> [Records for this exercise]
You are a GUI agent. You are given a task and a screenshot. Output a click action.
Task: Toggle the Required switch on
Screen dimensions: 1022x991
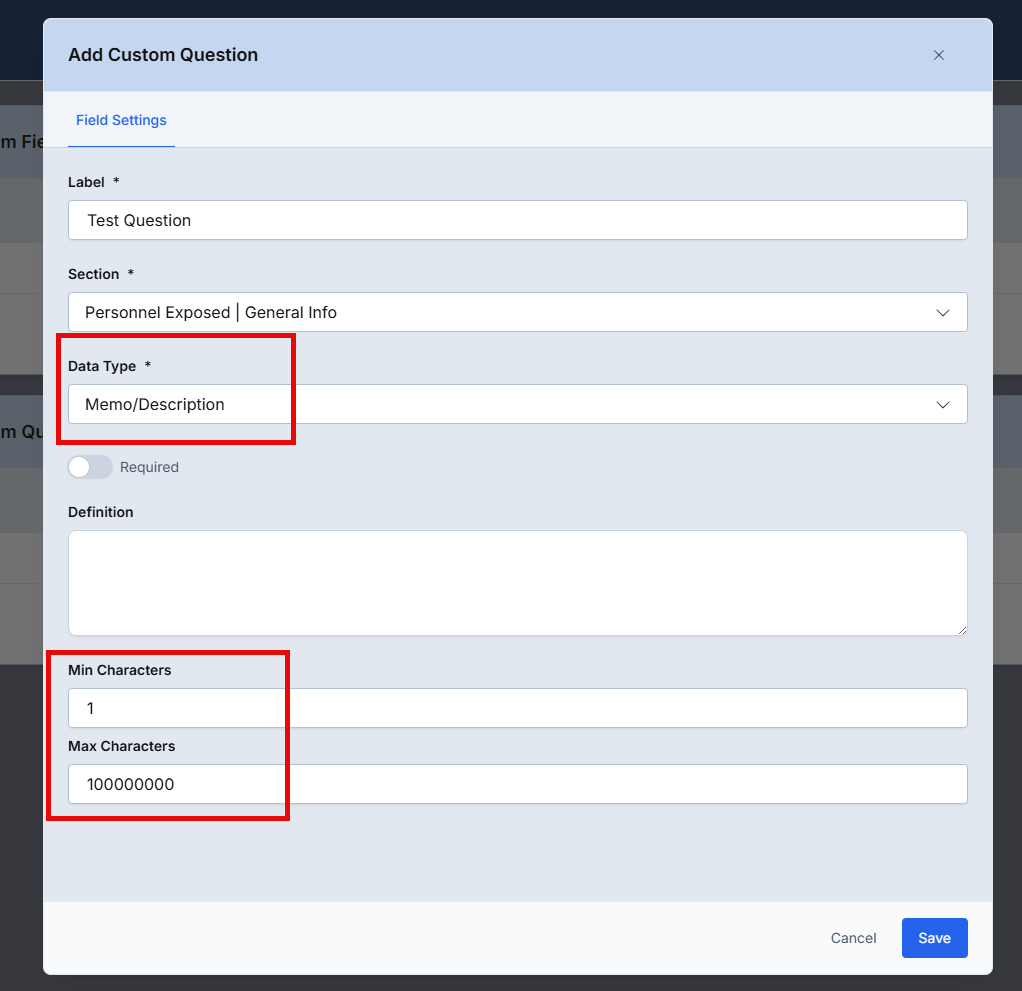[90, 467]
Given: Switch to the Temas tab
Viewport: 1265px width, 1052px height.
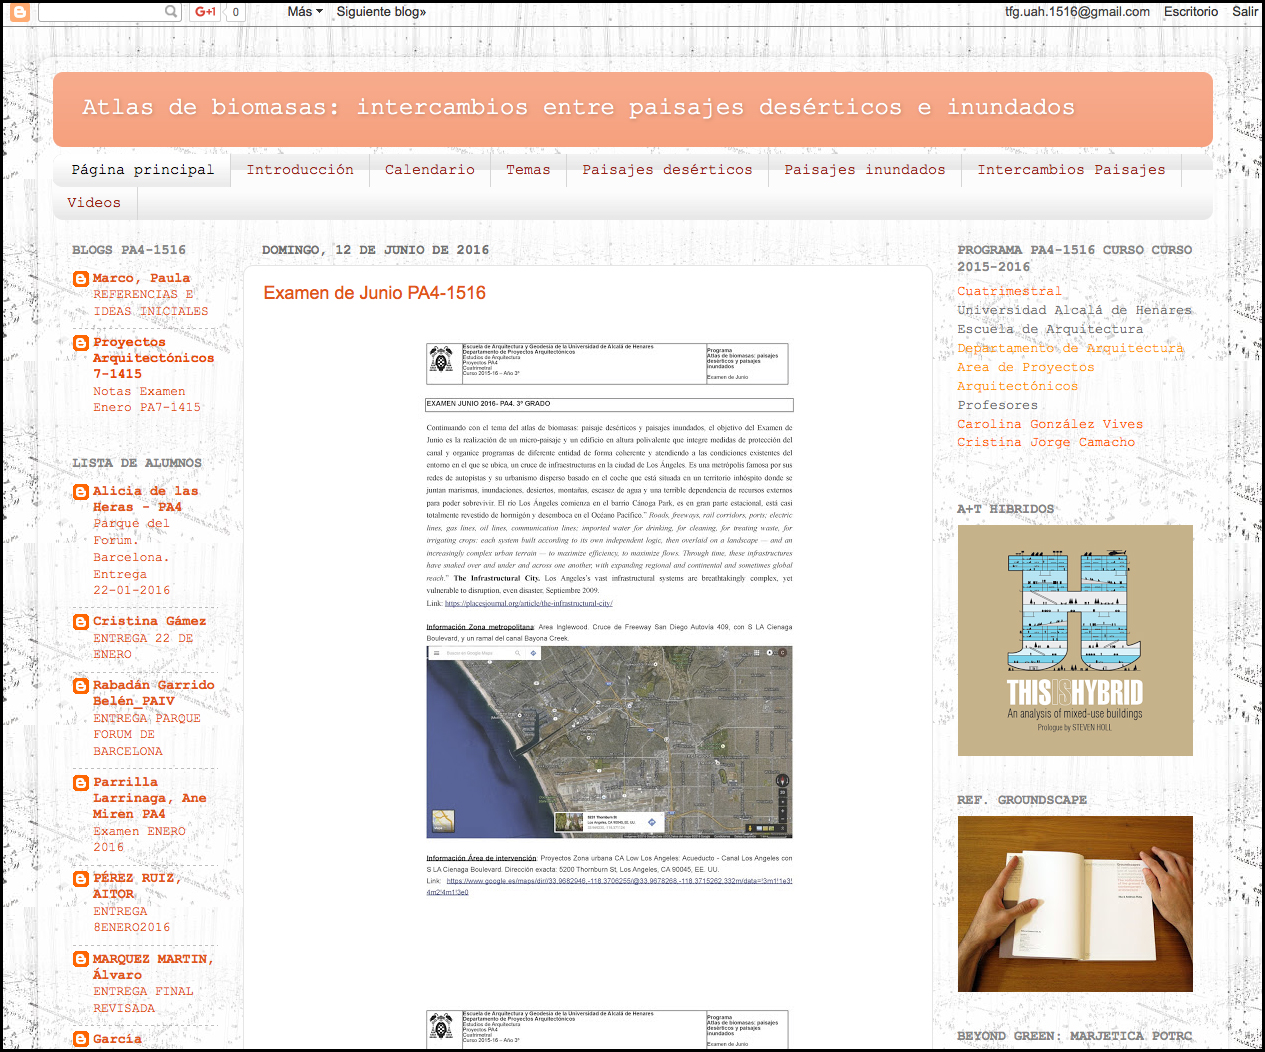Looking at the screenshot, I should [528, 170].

* * *

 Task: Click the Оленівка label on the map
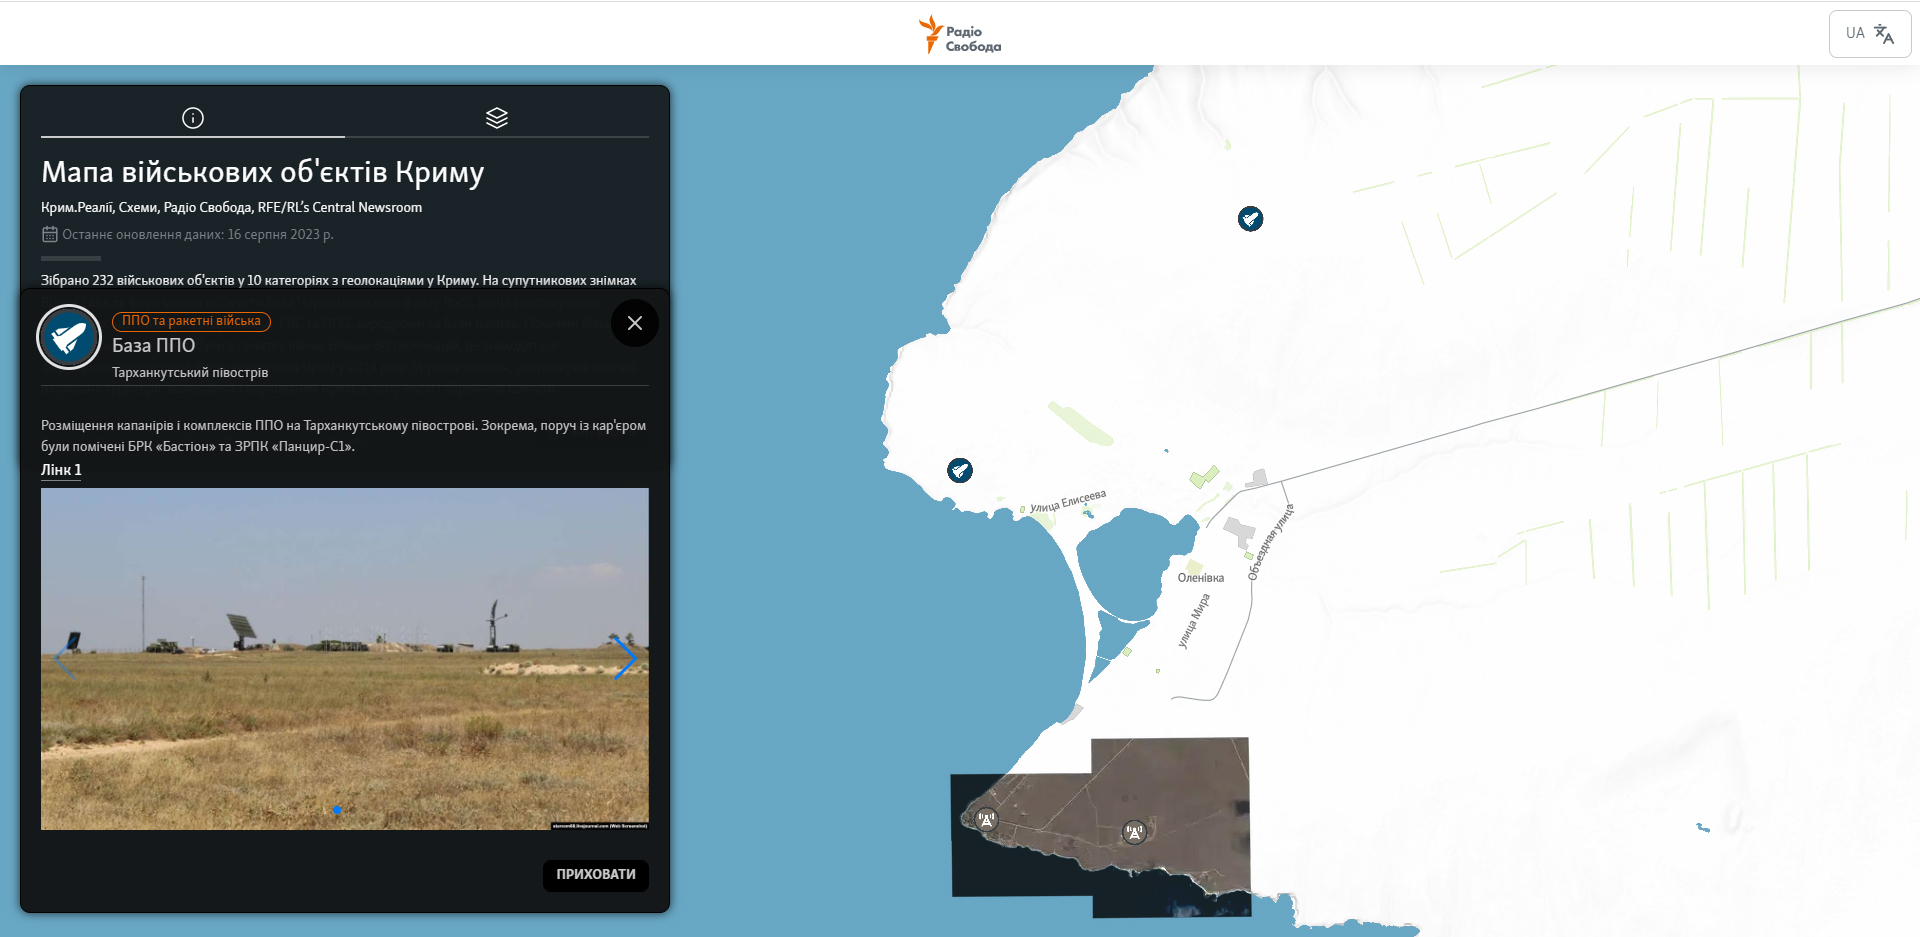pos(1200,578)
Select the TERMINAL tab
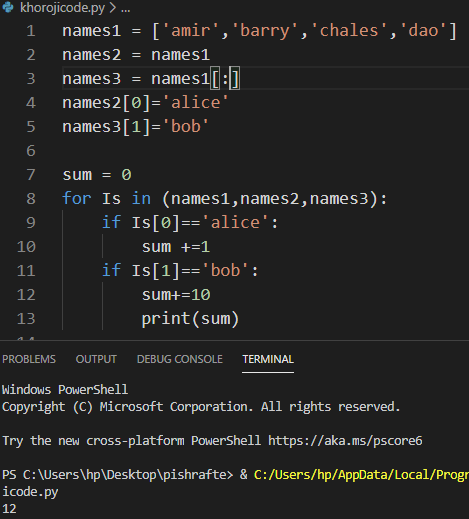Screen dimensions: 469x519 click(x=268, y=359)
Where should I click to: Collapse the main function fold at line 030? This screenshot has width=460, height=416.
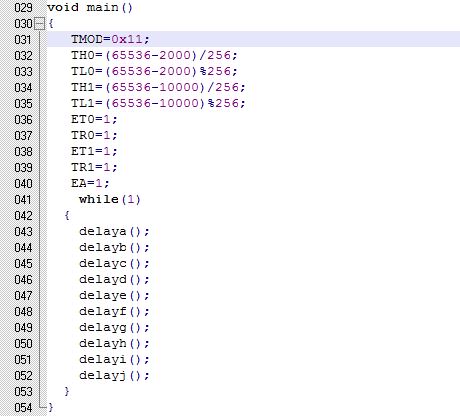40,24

> [Your objective] The answer is the lines of the material above, from the one containing "You are a GUI" down to the one containing "Given: Switch to the Temas tab", given exactly and without images.

> [Solution]
You are a GUI agent. You are given a task and a screenshot. Output a click action.
Task: Toggle the Required switch on
Screen dimensions: 1022x991
[90, 467]
Given: Switch to the Temas tab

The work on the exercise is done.